■ **Saved entries**

--- --- ---

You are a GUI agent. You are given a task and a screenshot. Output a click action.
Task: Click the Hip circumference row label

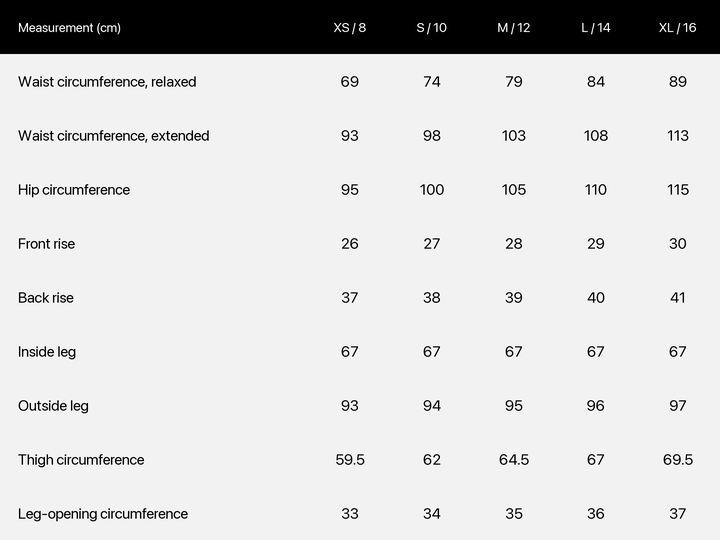click(x=74, y=190)
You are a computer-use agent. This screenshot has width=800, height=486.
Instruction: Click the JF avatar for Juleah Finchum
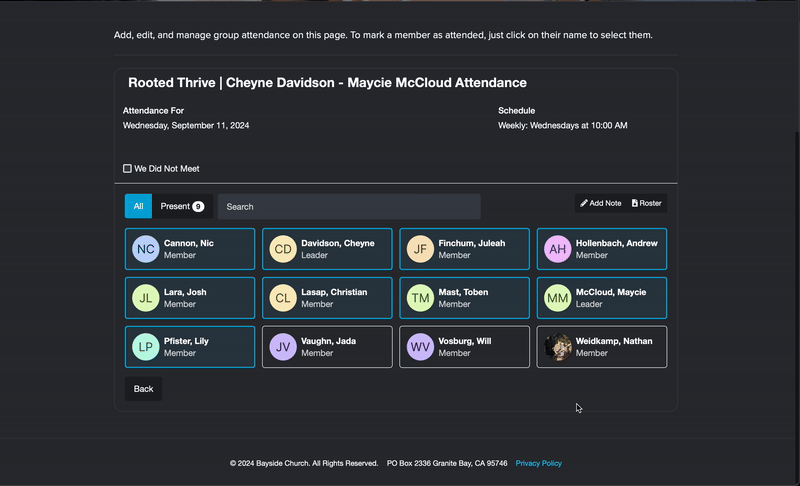pos(421,249)
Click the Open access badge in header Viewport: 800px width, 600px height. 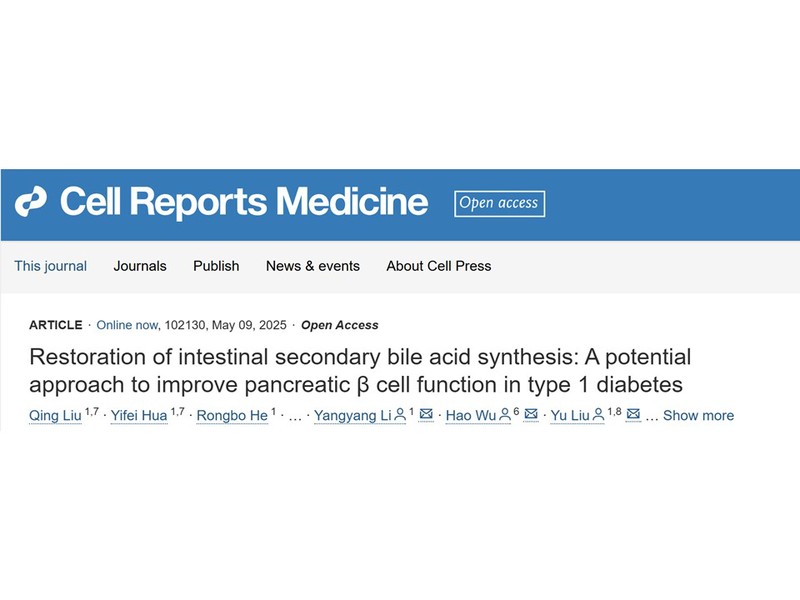coord(499,204)
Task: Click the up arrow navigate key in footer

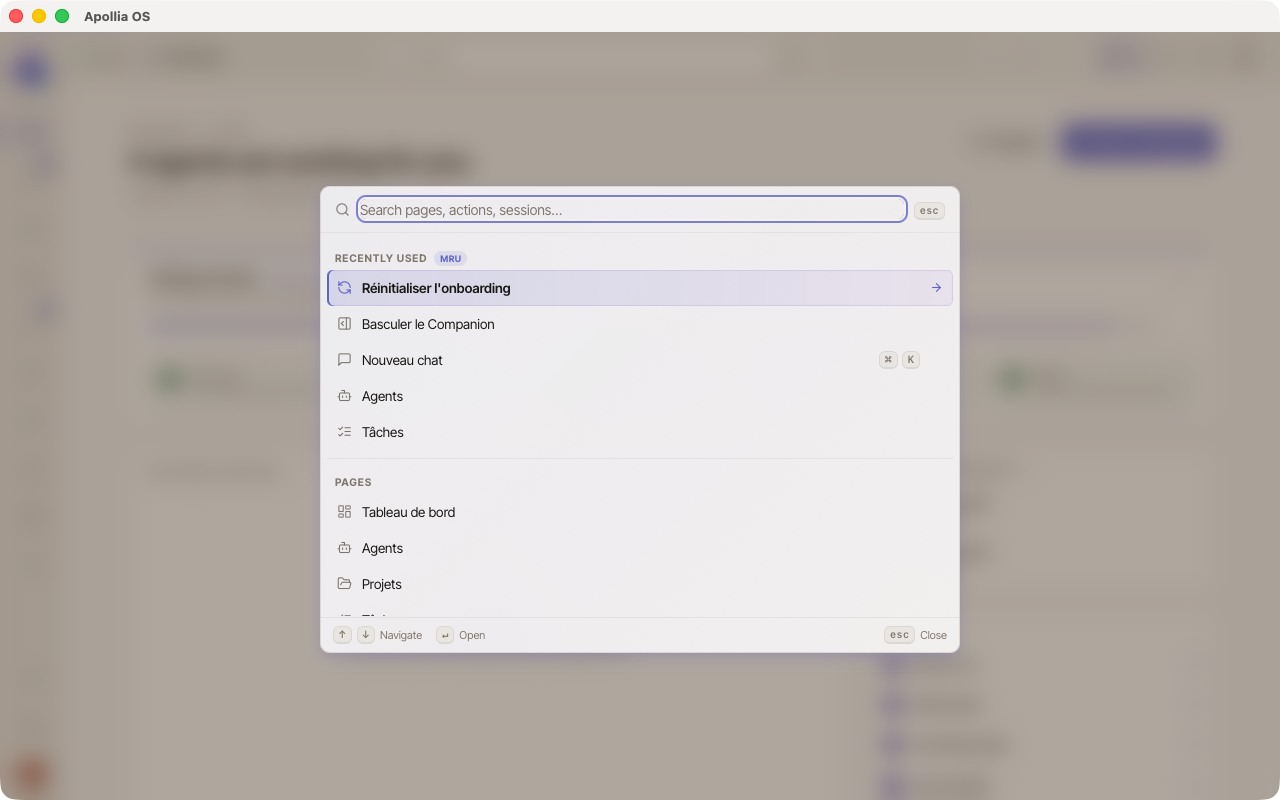Action: [342, 635]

--- --- ---

■ **Requirement**
Search the records above for "agent". Copy each line where it is found.

■ **The answer**
You are a GUI agent. You are given a task and a screenshot. Output a click action.
You are a computer-use agent. This screenshot has width=800, height=486.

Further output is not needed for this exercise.